10 Based on data from 2009 and 2010 that the department provided to him as union local president, Mr. Harvey stated that he calculated that the overtime that parole officers worked in the region during their standby periods represented 80% of all their overtime.

11 According to Mr. Harvey, in the other regions of Canada, parole officers are designated for standby duty regardless of their bilingualism levels.

12 The bargaining agent intended to have a second witness testify, Yvon Lacombe, but he was not available. Rather than schedule another adjudication session, the parties agreed that had Mr. Lacombe testified, he would have stated the following:

[Translation]

I worked standby for the Correctional Service of Canada in the Quebec Region from December 2004 to July 2009. As for the number of calls received during those periods, I can affirm that about 5% of those calls required a knowledge of English.

13 In her testimony, Marie Sarrasin, the Laval office parole officer supervisor since 1990, explained how the department ensured that it was able to respond to service requests at any time. The Quebec Region was divided into two districts, Montreal and "East-West." Two employees in each district were designated for standby duties for each week. The four employees thus designated, in cooperation with a manager, shared the standby hours between themselves, such that one of them was available at all times during those hours and was responsible for responding to all calls received, regardless of where in the region they originated. The only exception was that between 23:00 and 03:00, a second officer was available to authorize suspension warrants. According to Ms. Sarrasin, thus, it was incorrect to suggest that two officers were available at all times and that only one bilingual officer would have sufficed.

14 Ms. Sarrasin gave the following examples of service requests that arise outside parole officers' normal work hours: an offender on parole who is late returning home asks for an extension, a different offender seeks travel authorization or a police officer wants to know if an offender has violated parole conditions. The requests are made by the offenders, by the police, by border services officers, etc., as the case may be. When she was on standby duty, Ms. Sarrasin had to respond to American police officers and American customs officers who had questions about offenders. Although the vast majority of calls received in the region did not require a knowledge of English, many did, including those from American authorities and those involving Anglophone offenders.

II. The arguments

15 According to the grievors, the evidence adduced showed that the collective agreement was violated, particularly its clauses 28.04(a) and 29.02(b). The department was required to assign standby duties and overtime in an equitable manner under those provisions. The memorandum of agreement no longer served the interests of the parties, particularly with respect to the bilingualism requirement. The memorandum blocked the grievors' interests by excluding them from standby duties. The grievors submitted that the parties should seek a resolution that would include all employees, but the department rejected Mr. Harvey's proposals to amend the agreement. Regardless, according to the grievors, the department did not comply with paragraph 11 of the memorandum, as it did not offer Mr. Harvey language training. The grievors were entitled to compensation for being excluded from standby duties.
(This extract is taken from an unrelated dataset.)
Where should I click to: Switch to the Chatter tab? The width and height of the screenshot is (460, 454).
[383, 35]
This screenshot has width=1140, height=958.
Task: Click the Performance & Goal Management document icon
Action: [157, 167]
16 According to the employer, the collective agreement was not violated. It was necessary to distinguish between the premium set out at clause 29.01 of the collective agreement and the compensation for working overtime hours. As the parties had accepted certain terms for allocating standby duties in the region, the bargaining agent could challenge them only by attempting to renegotiate the memorandum. Although the conditions in place when the memorandum of agreement was signed have changed, the memorandum remains in effect, and the adjudicator does not have the jurisdiction to amend it. In his arguments, counsel for the employer referred to Cardinal and Leclerc v. Treasury Board (Public Works and Government Services Canada), 2001 PSSRB 133, and to Scanlon and Christianson v. Canada Revenue Agency, 2009 PSLRB 42.

III. Reasons and decision

17 It was uncontested that the department respected the 1999 memorandum of understanding when it assigned standby duties to parole officers in the Quebec Region. The grievors' representative argued that, instead, the adjudicator should rule that clauses 28.04(a) and 29.02(b) of the collective agreement were violated, without considering the memorandum's provisions. She submitted two reasons for that position. First, she claimed that the bilingualism requirement found in paragraph 4(a) of the memorandum was no longer justified due to the low percentage of service requests that required a knowledge of English and because two officers were assigned to each standby shift, instead of just one. She then argued that Mr. Harvey was unable to take the language training set out at paragraph 11 of the protocol.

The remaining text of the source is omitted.